Biden holds off on increasing US refugee admissions for now
After criticism from Democrats, White House announces refugee cap is expected to be raised by May 15.
President Joe Biden on Friday walked back from an earlier pledge to increase refugee admissions to the United States and will keep in place a Trump administration cap of 15,000 for this year – for now.
The reversal, which drew the ire of his fellow Democrats, comes as the Biden administration confronts a surge of migrants trying to cross the US-Mexico border and wrestles with a thicket of bureaucratic gaps in the US’s resettlement program left over by the Trump administration.
The Democratic criticism forced the White House to clarify the president’s actions later on Friday, with press secretary Jen Psaki saying the president will revisit the question of raising the cap with an eye toward setting a “final, increased refugee cap for the remainder of this fiscal year by May 15”.
While the new US administration is not immediately increasing the number of refugees it will accept, an executive order signed by Biden on Friday lifts restrictions the prior Trump administration had placed on where refugees can come from as part of a rebuilding effort, White House National Security Advice Jake Sullivan said.

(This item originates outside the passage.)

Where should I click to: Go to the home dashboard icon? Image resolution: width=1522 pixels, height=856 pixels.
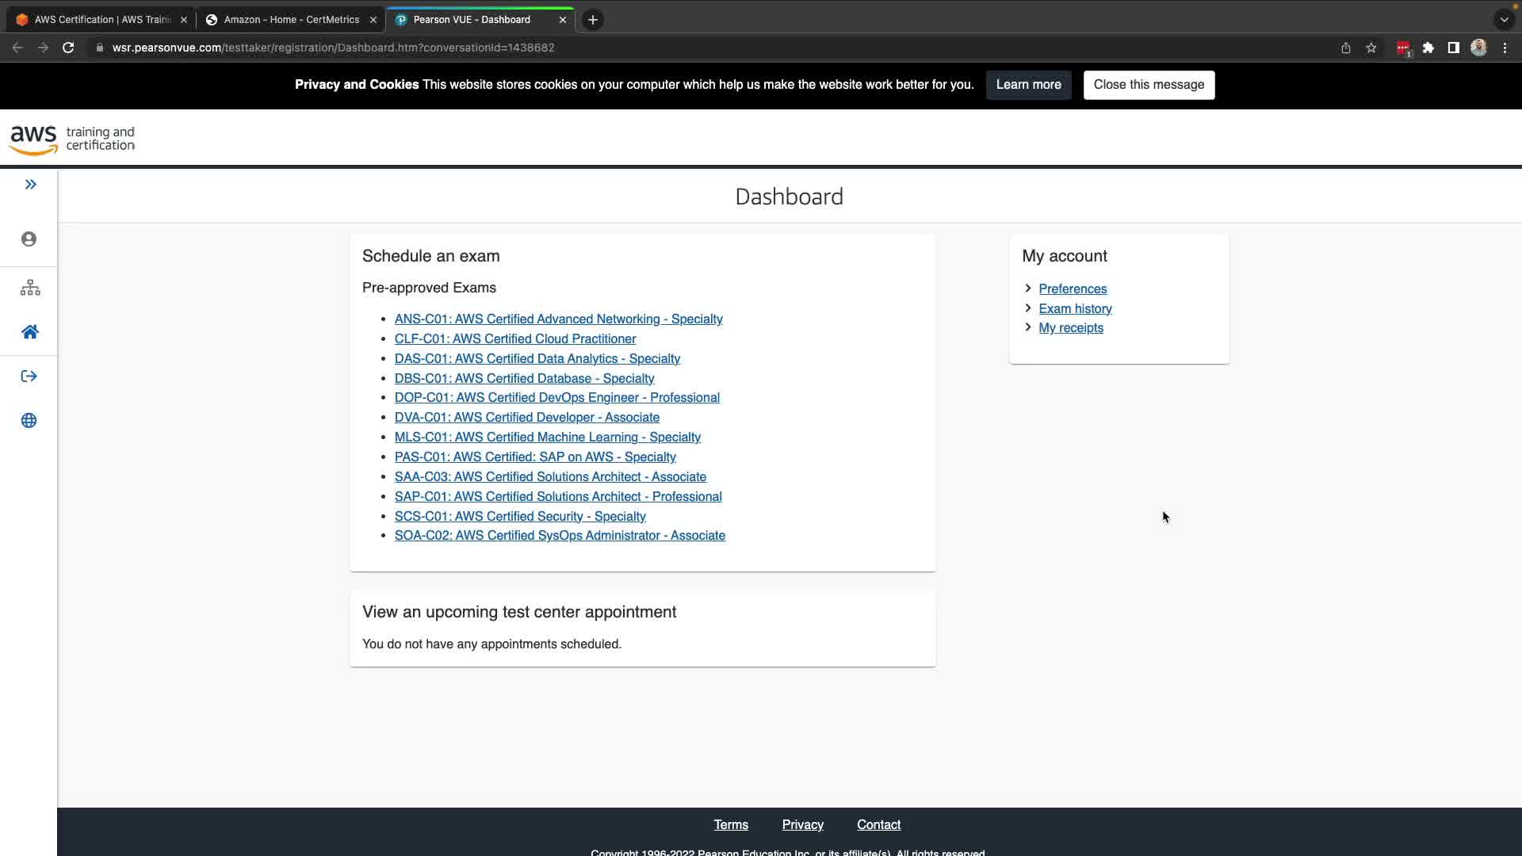pos(30,332)
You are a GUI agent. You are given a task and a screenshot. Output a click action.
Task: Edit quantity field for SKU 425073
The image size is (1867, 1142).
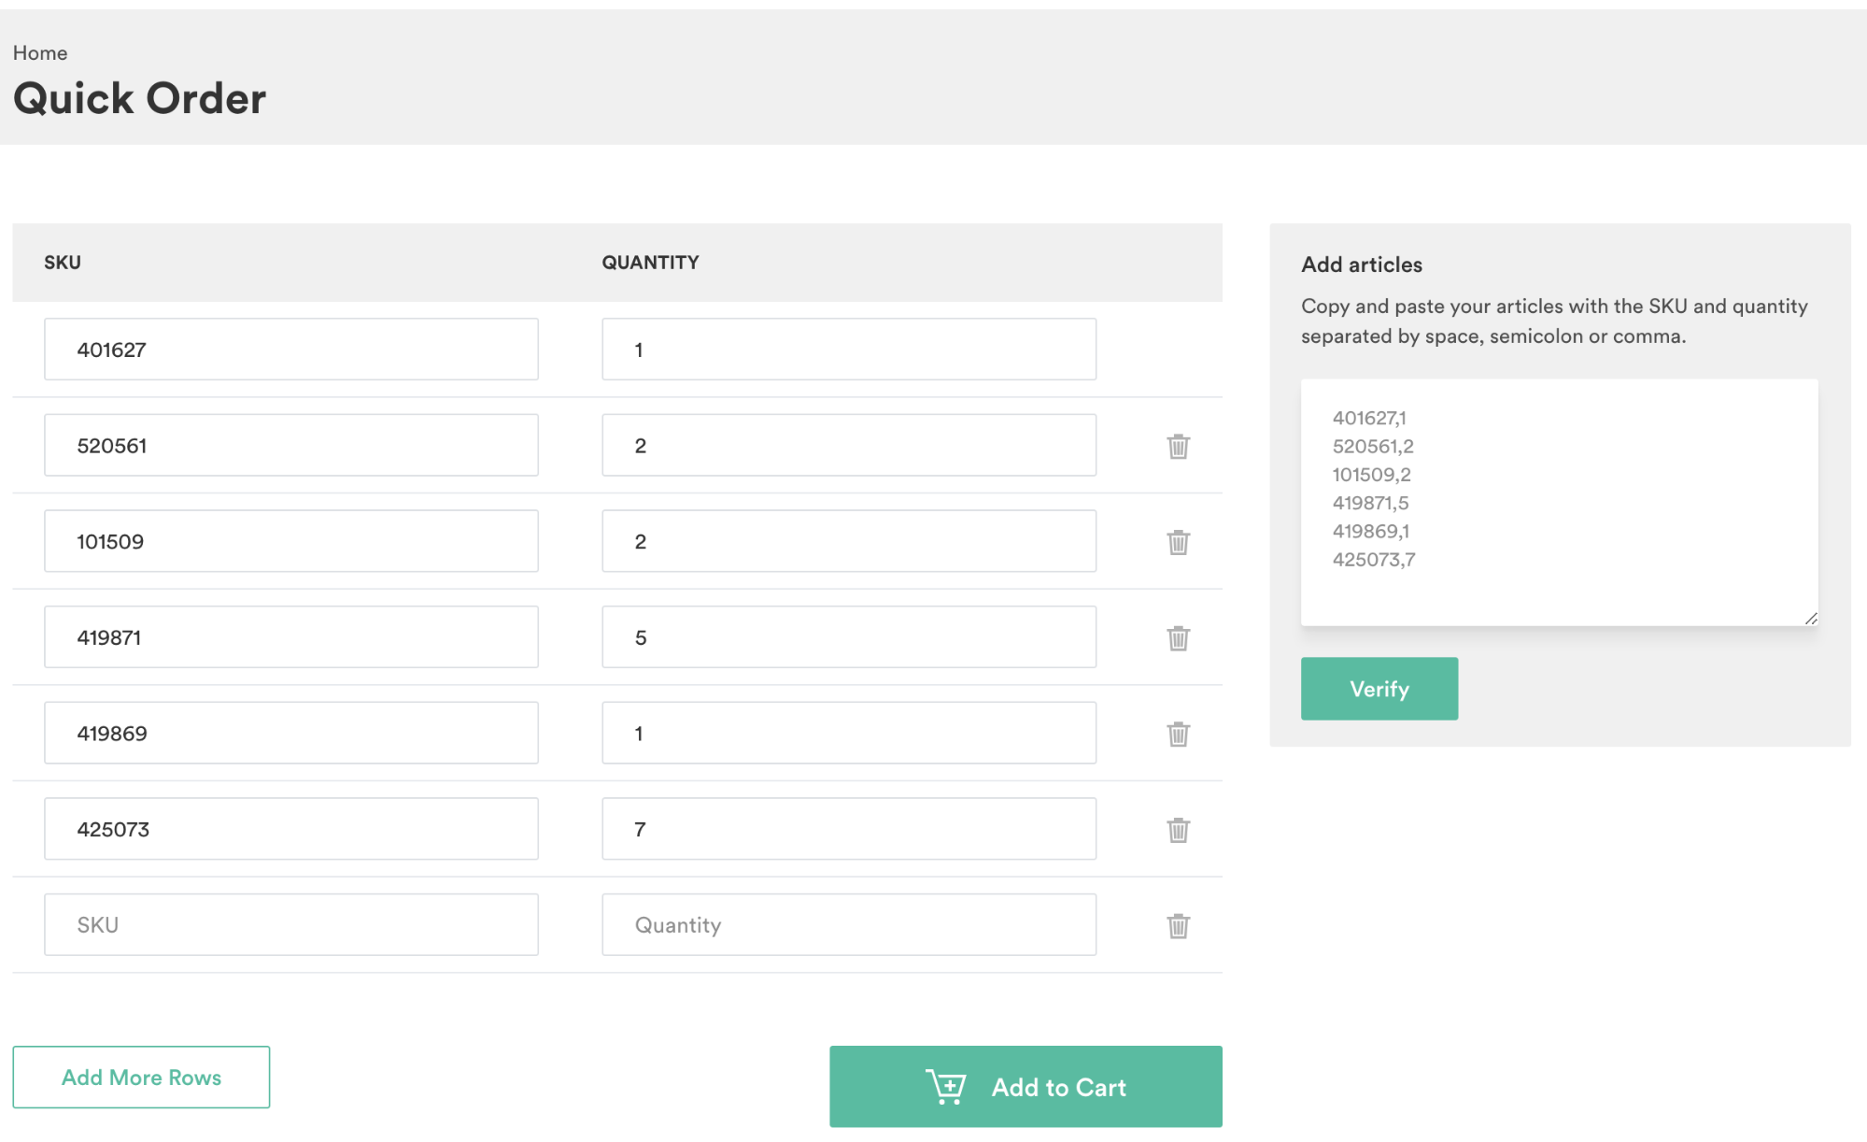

America needs to rebuild our refugee resettlement program. We will use all 15,000 slots under the new Determination and work with Congress on increasing admissions and building back to the numbers to which we’ve committed.
— Jake Sullivan (@JakeSullivan46) April 16, 2021
The order will provide for entry to the US of more refugees from Africa, the Middle East and Central America and lift Trump’s restrictions on resettlements from Somalia, Syria and Yemen, senior administration officials told US news outlets.
The International Rescue Committee on Friday expressed disappointment in the Biden administration’s decision, saying in a statement it was a “disturbing and unjustified retreat” from the administration’s previously stated goals.
“This is a time of unprecedented global need, and the US is still far from returning to its historic role of safe haven for the world’s persecuted and most vulnerable,” International Rescue Committee President David Miliband said.
The refugee service organisation had urged the Biden administration to increase US refugee admissions to 62,500 in 2021.
A group of Democratic lawmakers led by Representative Ilhan Omar, herself a former refugee, had urged Biden in a letter earlier on Friday to increase US refugee admission targets.
The letter noted that “there are more displaced people today than at any time in human history” while the US is on track to admit an historically low number of refugees.
“There is immense and growing urgency on this issue,” the lawmakers wrote.
Omar accused Biden of “reneging on a key promise” and said not increasing admissions is “shameful”.
As a refugee, I know finding a home is a matter of life or death for children around the world.
It is shameful that @POTUS is reneging on a key promise to welcome refugees, moments after @RepSchakowsky @RepJayapal, myself and others called on him to increase the refugee cap. pic.twitter.com/eaxjHCUhrI
— Rep. Ilhan Omar (@Ilhan) April 16, 2021
Calling the policy “xenophobic and racist”, Representative Alexandria Ocasio-Cortez called Biden’s decision “completely and utterly unacceptable”.
Completely and utterly unacceptable. Biden promised to welcome immigrants, and people voted for him based on that promise.
Upholding the xenophobic and racist policies of the Trump admin, incl the historically low + plummeted refugee cap, is flat out wrong.
Keep your promise. https://t.co/A82xYf1XpR
— Alexandria Ocasio-Cortez (@AOC) April 16, 2021
The US has resettled some 2,000 refugees so far this year and will begin to speed up admissions under Biden’s new order.
Under Biden’s new allocation, about 7,000 slots are reserved for refugees from Africa, 1,000 from East Asia, 1,500 from Europe and Central Asia, 3,000 from Latin America and the Caribbean, 1,500 from the Near East and South Asia and a reserve of about 1,000 slots to be used as needed.
After four years of cuts to admissions under former President Donald Trump, Biden had pledged in February to restore the US’s historical role as a country that welcomes refugees from around the world
Top White House officials had said then the US president was looking for ways to admit more refugees and that he would issue an order building up the US refugee processing capacity but warned doing so would take time.
White House Press Secretary Jen Psaki said on Friday the Biden team had found more damage done to the US refugee admissions system by the previous Trump administration than expected.
“It took us some time to see and evaluate how ineffective, or how trashed in some ways, the refugee processing system had become,” Psaki told reporters at the White House.
“We had to rebuild some of those muscles and put it back in place,” she said.